With hop-by-hop encryption, the packet header is open (naked) and the payload is encrypted. It's just like end-to-end encryption, except for the problem of proxy servers. In order for the proxy to properly route the packet forward, it must examine the payload to extract the destination information. The proxy will decrypt the payload, read the destination address, modify the already open header, re-encrypt the payload, and then forward the packet. At the instant that the packet payload is decrypted at the proxy, it can be copied. That's the attack point. There are many other problems, of course, about how the successive re-encryptions are done with what key, with what Certificate Authority, with what authentication? This is security?

But wait, there's more!

Session Border Controllers (SBCs) are hardware devices that make SIP work over the heterogeneous Internet. There are thousands of them at every ISP. SBCs require that the packet payload be made naked, period. This is absolutely necessary to do transcoding, perform NAT traversal, etc. That's the attack point.

Even more.

The Communications Assistance for Law Enforcement Act (CALEA -- I've written about this one before) requires "managed" VoIP operators to provide law enforcement agencies a point of interception so they can tap your VoIP calls. What's a "managed" VoIP service? Packet8, Vonage, Comcast, and AT&T all certainly qualify, but does Skype? Yes, if you think of billing as management, now that there is SkypeOut and SkypeIn. And given the current management at the U.S. Department of Justice, "managed" could mean pretty much anything.

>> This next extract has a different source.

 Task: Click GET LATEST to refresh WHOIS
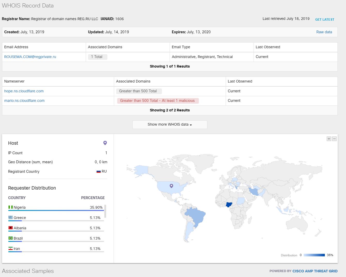[x=325, y=19]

VoIP interception is usually done at the SBC/proxy. The network operator's SBCs perform decryption/encryption on the "secure" packets as they go through the node. It is a matter of "trust," as they say in the industry. If you want to encrypt you must also be willing to trust an SBC/proxy in China, Russia, wherever. That's the attack point.

Remember this is the technology that will shortly be the basis for nearly all telephone service.

On second thought, I think I prefer writing about Pajama Day.